→ What you have to do
Please list each row below that contains the string "size", copying every such row in full. Case counts, so a match must have the same capitalization.

»»

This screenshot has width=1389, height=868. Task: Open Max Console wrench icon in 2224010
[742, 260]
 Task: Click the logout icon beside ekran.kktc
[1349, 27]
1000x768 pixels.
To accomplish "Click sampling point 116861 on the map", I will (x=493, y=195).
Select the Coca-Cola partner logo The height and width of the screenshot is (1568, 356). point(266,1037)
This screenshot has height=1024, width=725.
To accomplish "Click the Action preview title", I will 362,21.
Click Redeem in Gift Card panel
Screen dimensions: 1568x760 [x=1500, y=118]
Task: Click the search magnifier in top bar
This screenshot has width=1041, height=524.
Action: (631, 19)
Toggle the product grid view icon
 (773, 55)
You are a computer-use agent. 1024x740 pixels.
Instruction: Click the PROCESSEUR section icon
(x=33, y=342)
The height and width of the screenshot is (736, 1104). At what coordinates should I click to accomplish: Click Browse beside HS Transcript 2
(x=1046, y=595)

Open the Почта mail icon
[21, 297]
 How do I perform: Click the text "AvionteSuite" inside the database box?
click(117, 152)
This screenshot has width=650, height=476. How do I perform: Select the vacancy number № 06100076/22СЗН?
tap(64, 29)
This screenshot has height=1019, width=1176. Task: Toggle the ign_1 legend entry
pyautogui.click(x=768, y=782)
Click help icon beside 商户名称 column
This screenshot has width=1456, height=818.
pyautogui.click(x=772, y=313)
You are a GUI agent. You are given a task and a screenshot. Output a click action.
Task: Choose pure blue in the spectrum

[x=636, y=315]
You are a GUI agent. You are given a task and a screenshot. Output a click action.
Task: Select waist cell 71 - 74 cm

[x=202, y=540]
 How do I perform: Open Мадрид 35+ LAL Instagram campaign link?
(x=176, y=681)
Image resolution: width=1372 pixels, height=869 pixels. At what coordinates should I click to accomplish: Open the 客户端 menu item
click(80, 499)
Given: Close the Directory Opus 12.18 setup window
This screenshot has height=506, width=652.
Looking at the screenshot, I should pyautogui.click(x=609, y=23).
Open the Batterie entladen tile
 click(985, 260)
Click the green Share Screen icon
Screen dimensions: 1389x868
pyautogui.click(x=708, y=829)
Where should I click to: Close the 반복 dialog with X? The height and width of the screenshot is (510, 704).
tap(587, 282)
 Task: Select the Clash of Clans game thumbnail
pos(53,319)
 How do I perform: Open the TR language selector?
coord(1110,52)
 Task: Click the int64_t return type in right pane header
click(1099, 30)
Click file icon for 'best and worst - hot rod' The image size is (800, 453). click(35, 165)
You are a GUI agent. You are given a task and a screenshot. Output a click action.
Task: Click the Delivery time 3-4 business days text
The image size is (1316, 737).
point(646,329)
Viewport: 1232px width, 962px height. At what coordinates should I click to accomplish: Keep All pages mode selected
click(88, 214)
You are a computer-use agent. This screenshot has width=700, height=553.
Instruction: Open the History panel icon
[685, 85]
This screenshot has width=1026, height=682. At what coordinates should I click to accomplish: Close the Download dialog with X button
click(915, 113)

««

→ Response for this exercise
Click file icon for 'best and worst - hot rod' The image size is (800, 453). click(35, 165)
The image size is (1316, 737).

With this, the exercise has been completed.